→ **Task details**
Of the lines below, write out exactly those from the line with "Image resolution: width=651, height=2576." through the line with "Xylanh, đầu nối, dây... (75, 1213)", both included, and skip the rest.

→ **Records for processing**
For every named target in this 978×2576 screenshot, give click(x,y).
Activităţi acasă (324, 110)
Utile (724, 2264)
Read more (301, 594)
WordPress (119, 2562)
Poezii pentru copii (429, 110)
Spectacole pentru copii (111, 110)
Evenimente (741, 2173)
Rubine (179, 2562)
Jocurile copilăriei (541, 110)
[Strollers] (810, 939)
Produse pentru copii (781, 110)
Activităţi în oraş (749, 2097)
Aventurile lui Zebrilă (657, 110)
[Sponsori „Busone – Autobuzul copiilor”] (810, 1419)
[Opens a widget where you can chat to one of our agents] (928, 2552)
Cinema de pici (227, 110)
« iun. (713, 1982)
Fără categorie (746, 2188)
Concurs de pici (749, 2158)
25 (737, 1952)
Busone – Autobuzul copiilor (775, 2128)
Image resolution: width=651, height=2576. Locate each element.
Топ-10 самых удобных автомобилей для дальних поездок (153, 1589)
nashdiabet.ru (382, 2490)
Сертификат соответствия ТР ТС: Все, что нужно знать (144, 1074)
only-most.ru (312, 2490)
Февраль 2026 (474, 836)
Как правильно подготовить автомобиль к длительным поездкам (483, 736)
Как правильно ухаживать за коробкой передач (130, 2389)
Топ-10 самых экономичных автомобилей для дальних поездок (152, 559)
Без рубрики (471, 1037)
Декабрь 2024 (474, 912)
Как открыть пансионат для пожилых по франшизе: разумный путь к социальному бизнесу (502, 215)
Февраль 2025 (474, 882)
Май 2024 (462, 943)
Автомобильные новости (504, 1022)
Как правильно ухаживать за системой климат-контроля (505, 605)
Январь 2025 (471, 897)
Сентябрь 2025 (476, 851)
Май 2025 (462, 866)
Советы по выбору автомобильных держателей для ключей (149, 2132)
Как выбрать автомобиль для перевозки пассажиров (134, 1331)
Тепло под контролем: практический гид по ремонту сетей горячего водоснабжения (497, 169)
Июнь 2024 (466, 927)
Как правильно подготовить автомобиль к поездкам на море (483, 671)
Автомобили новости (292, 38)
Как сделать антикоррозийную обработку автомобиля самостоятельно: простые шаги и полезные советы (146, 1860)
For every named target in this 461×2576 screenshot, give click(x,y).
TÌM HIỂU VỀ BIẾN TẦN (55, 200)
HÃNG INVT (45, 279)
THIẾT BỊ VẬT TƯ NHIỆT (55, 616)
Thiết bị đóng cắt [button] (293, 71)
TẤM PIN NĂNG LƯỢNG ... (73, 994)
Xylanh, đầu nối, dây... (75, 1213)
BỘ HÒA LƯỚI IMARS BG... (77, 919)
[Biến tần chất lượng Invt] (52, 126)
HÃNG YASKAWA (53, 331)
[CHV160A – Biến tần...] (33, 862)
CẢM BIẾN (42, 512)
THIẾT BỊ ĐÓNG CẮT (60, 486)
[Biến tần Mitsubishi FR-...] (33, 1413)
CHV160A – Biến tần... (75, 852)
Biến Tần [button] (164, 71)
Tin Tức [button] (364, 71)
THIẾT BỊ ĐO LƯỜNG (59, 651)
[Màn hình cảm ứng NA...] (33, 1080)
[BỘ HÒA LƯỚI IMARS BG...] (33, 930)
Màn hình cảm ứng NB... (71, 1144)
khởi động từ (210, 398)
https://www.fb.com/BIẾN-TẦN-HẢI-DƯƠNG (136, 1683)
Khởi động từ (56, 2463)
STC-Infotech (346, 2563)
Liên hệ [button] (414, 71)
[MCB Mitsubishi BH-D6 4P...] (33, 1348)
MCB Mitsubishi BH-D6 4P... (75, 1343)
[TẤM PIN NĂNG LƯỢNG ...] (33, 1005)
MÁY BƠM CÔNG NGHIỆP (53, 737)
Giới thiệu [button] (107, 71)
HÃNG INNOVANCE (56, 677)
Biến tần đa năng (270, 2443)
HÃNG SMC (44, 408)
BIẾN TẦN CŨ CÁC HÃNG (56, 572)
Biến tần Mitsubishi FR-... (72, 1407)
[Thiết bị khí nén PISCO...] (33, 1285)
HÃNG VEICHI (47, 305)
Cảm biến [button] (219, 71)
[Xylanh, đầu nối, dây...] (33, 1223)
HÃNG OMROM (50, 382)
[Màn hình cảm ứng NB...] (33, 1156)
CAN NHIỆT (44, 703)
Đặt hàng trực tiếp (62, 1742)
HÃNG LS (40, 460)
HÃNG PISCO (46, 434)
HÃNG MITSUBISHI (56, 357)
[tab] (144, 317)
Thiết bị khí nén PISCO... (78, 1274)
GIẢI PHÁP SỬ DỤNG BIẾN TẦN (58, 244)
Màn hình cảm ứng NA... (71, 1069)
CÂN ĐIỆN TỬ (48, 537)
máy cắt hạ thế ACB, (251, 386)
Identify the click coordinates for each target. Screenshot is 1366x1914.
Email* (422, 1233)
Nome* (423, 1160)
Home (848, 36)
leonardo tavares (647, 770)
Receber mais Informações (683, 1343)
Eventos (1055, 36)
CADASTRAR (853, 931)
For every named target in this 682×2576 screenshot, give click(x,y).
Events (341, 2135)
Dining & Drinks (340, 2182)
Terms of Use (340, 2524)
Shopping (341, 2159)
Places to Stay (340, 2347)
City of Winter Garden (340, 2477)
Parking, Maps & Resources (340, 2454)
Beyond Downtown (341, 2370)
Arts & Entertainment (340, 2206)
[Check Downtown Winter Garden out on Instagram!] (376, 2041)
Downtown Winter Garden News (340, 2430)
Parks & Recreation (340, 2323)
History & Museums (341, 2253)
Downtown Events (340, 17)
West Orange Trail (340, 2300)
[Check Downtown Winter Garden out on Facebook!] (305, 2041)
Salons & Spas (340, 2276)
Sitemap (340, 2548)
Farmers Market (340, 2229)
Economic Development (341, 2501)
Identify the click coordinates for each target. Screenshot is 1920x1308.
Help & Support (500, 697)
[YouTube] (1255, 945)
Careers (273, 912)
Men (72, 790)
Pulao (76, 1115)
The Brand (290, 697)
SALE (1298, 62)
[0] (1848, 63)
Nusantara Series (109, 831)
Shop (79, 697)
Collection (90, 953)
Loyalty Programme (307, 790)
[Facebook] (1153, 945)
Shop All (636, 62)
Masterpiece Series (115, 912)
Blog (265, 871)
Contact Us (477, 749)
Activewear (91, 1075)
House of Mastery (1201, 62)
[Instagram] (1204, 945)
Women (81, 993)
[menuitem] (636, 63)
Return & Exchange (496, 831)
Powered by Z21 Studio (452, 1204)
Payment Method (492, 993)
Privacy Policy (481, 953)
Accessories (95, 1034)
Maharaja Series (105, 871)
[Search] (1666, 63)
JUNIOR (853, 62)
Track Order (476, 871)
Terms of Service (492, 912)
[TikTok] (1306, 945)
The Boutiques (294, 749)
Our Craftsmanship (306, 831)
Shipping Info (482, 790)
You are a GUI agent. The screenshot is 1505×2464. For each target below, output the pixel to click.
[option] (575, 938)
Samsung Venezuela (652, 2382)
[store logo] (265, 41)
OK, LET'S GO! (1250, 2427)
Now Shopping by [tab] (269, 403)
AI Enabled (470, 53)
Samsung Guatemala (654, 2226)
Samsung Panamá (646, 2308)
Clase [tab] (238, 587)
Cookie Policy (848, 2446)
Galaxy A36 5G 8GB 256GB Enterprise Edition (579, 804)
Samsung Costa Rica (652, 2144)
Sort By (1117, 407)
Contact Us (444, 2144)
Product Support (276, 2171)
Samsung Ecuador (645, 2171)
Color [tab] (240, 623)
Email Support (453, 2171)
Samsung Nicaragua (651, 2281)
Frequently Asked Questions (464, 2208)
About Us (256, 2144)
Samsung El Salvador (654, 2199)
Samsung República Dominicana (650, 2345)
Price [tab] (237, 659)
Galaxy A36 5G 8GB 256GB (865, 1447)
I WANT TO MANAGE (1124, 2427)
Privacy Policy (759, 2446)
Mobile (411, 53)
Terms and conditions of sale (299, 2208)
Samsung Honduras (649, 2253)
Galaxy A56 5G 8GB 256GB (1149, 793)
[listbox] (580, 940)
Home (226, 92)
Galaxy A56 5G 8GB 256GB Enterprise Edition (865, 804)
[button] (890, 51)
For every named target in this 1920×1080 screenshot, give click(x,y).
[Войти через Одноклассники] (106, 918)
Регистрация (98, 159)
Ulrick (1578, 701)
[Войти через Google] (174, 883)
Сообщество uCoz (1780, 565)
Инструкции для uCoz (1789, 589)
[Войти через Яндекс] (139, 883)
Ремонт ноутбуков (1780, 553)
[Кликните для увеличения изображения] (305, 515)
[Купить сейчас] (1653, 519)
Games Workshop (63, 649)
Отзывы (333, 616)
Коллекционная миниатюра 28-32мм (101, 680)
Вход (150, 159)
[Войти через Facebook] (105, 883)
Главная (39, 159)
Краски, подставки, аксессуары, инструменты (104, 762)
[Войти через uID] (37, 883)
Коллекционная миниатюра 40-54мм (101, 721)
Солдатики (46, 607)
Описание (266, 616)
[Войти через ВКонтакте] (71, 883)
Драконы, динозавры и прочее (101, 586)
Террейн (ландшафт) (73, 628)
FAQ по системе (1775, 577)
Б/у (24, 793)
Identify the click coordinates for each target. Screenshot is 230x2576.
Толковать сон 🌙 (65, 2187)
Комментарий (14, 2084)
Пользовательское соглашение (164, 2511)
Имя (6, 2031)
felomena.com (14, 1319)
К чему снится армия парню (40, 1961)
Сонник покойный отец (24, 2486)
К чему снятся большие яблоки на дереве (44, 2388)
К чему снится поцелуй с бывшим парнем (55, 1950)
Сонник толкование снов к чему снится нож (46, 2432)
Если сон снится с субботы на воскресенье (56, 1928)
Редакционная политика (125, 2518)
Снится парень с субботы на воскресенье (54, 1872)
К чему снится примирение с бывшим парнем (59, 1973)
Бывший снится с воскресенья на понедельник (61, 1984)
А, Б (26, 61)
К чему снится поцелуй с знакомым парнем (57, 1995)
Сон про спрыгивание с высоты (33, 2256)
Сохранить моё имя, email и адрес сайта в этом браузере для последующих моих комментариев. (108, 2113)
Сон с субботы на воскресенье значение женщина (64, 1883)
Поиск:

→ **Result**
Image resolution: width=651, height=2576. Locate each element.
Топ-10 самых удобных автомобилей для дальних поездок (153, 1589)
nashdiabet.ru (382, 2490)
Сертификат соответствия ТР ТС: Все, что нужно знать (144, 1074)
only-most.ru (312, 2490)
Февраль 2026 (474, 836)
Как правильно подготовить автомобиль к длительным поездкам (483, 736)
Как правильно ухаживать за коробкой передач (130, 2389)
Топ-10 самых экономичных автомобилей для дальних поездок (152, 559)
Без рубрики (471, 1037)
Декабрь 2024 (474, 912)
Как открыть пансионат для пожилых по франшизе: разумный путь к социальному бизнесу (502, 215)
Февраль 2025 (474, 882)
Май 2024 (462, 943)
Автомобильные новости (504, 1022)
Как правильно ухаживать за системой климат-контроля (505, 605)
Январь 2025 (471, 897)
Сентябрь 2025 (476, 851)
Май 2025 (462, 866)
Советы по выбору автомобильных держателей для ключей (149, 2132)
Как выбрать автомобиль для перевозки пассажиров (134, 1331)
Тепло под контролем: практический гид по ремонту сетей горячего водоснабжения (497, 169)
Июнь 2024 (466, 927)
Как правильно подготовить автомобиль к поездкам на море (483, 671)
Автомобили новости (292, 38)
Как сделать антикоррозийную обработку автомобиля самостоятельно: простые шаги и полезные советы (146, 1860)
For every named target in this 461×2576 screenshot, give click(x,y).
TÌM HIỂU VỀ BIẾN TẦN (55, 200)
HÃNG INVT (45, 279)
THIẾT BỊ VẬT TƯ NHIỆT (55, 616)
Thiết bị đóng cắt [button] (293, 71)
TẤM PIN NĂNG LƯỢNG ... (73, 994)
Xylanh, đầu nối, dây... (75, 1213)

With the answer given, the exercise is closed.